## About this exercise
Look below for the line holding "Screen dimensions: 1568x662" and the line holding "The width and height of the screenshot is (724, 1568).". Transcribe exactly those lines and all lines between them, nothing more.

(The input)

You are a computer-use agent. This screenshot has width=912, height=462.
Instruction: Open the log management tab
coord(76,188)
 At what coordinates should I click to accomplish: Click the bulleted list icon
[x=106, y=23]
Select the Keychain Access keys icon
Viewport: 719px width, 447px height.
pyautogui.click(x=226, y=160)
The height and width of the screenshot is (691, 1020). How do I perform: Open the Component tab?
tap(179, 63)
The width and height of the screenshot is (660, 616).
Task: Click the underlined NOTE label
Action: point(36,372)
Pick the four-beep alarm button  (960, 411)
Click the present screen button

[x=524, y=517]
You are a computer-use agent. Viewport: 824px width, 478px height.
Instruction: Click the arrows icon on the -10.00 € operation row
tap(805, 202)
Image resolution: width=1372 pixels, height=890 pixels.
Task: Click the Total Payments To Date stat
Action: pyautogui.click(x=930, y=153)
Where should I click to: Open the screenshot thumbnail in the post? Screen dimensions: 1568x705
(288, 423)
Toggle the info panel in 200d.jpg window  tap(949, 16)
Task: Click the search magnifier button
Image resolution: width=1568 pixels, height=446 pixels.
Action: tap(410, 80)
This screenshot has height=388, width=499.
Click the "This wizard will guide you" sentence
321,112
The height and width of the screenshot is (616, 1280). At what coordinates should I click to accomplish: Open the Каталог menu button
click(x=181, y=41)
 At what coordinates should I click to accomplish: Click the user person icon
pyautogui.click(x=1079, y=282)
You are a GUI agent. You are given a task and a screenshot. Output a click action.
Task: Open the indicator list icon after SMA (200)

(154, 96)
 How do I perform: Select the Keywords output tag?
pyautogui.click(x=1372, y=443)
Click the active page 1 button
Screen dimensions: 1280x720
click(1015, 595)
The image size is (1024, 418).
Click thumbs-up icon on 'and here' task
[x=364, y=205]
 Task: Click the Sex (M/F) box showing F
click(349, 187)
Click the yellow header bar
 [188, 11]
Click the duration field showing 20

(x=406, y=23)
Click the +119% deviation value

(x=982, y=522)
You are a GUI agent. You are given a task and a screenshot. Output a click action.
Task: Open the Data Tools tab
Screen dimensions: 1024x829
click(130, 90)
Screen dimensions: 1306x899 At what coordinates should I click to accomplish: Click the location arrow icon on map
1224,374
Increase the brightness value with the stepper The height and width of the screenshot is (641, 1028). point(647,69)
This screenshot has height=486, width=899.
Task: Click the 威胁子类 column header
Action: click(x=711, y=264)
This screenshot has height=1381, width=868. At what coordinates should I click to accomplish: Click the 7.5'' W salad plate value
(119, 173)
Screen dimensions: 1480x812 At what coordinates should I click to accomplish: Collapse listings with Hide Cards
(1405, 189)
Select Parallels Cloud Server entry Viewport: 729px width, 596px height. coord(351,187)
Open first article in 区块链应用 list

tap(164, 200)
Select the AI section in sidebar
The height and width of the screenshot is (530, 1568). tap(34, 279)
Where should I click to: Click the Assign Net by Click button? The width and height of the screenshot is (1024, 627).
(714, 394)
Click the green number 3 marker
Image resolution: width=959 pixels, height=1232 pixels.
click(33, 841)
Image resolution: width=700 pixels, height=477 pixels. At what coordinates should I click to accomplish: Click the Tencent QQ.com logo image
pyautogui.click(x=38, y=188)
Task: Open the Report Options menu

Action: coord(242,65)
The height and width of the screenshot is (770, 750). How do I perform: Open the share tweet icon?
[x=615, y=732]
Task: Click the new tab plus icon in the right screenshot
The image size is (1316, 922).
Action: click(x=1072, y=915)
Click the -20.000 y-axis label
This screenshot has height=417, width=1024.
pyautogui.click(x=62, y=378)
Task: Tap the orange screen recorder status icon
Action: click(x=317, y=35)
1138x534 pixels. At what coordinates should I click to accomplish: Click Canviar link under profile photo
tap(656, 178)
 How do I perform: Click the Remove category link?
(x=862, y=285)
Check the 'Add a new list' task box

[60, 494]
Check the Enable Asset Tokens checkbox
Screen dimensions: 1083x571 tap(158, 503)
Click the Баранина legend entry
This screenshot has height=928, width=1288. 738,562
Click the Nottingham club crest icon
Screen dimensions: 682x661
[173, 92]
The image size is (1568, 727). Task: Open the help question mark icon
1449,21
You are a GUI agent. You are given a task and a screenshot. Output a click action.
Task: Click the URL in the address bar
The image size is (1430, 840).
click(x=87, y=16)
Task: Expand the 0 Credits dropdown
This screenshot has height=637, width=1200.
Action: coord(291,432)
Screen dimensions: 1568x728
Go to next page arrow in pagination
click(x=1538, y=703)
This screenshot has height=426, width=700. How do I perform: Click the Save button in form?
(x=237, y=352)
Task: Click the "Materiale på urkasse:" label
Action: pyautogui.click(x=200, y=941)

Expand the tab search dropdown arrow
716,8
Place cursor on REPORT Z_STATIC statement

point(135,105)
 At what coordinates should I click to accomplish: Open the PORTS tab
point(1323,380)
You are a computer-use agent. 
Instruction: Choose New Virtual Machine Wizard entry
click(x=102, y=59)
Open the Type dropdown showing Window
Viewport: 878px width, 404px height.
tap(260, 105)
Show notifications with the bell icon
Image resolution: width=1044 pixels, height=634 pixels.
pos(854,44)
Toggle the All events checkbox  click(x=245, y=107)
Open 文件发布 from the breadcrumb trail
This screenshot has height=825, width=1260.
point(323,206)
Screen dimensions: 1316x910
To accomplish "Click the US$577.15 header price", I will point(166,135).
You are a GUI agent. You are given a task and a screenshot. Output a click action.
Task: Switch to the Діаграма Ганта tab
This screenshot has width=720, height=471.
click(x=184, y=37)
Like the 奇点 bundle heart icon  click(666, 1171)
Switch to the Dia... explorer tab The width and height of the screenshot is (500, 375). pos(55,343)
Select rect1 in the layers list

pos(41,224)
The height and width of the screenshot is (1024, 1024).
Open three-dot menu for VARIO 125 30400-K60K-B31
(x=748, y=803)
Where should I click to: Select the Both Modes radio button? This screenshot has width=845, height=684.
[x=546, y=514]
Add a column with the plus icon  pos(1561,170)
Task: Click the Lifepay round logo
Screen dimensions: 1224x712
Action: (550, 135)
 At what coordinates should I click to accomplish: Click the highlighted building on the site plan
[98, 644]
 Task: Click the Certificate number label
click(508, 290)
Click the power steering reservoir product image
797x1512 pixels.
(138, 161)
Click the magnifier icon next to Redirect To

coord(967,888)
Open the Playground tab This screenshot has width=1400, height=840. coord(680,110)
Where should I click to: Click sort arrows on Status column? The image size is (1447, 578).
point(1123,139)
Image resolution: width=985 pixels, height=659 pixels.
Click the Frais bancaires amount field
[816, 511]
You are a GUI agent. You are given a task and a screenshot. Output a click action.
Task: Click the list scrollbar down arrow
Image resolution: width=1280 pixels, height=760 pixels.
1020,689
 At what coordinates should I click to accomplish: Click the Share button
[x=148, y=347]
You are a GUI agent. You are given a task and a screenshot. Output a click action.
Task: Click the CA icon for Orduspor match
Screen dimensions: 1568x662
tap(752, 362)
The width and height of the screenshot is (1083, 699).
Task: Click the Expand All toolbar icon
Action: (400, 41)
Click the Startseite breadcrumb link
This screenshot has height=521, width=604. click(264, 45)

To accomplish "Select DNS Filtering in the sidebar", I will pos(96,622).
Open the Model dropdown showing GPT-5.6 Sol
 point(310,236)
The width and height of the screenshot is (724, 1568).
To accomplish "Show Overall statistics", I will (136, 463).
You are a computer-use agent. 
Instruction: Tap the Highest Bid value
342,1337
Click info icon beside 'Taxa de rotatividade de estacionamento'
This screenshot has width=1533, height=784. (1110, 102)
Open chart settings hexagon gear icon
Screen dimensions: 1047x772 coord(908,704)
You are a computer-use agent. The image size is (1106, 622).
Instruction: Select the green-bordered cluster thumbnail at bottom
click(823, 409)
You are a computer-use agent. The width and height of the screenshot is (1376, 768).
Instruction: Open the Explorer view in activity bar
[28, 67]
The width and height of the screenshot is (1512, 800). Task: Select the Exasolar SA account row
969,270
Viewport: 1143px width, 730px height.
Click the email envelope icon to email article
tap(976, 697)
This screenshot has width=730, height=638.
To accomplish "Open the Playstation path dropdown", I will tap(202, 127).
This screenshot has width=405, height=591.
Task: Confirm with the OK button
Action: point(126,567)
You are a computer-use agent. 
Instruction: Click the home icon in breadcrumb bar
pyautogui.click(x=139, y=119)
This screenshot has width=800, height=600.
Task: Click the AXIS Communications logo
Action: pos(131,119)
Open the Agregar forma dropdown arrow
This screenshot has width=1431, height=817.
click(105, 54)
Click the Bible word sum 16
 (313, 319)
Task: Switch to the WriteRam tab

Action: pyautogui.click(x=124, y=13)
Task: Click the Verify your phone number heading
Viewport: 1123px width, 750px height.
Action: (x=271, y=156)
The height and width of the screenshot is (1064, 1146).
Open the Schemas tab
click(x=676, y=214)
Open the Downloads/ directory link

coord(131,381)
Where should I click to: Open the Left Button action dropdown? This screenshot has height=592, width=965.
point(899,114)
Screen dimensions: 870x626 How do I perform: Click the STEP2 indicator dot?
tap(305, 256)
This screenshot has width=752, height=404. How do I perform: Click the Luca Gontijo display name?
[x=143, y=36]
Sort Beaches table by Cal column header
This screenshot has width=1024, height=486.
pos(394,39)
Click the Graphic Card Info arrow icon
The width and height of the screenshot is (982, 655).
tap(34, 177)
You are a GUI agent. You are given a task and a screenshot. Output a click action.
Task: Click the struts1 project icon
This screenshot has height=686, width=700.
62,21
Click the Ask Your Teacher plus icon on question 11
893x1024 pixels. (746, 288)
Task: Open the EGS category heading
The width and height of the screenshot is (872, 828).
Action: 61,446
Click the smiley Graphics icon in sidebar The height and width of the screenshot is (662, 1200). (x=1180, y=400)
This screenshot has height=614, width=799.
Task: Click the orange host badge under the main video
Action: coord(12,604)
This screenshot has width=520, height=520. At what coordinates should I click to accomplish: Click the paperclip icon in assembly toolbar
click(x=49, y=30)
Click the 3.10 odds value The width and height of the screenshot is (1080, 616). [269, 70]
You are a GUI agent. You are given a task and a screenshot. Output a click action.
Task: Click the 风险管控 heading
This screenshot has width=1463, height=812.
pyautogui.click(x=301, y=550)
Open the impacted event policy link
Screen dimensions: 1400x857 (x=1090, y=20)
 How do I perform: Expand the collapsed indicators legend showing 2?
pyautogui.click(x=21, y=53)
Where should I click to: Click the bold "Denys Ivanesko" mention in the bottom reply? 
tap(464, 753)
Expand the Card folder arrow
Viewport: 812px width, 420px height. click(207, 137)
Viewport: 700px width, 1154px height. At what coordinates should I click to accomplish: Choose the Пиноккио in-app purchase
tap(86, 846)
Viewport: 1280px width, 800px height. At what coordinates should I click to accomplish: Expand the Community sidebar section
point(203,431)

(End The input)

## Output below
Screen dimensions: 1568x662
tap(752, 362)
The width and height of the screenshot is (1083, 699).
Task: Click the Expand All toolbar icon
Action: (400, 41)
Click the Startseite breadcrumb link
This screenshot has height=521, width=604. click(264, 45)

To accomplish "Select DNS Filtering in the sidebar", I will pos(96,622).
Open the Model dropdown showing GPT-5.6 Sol
 point(310,236)
The width and height of the screenshot is (724, 1568).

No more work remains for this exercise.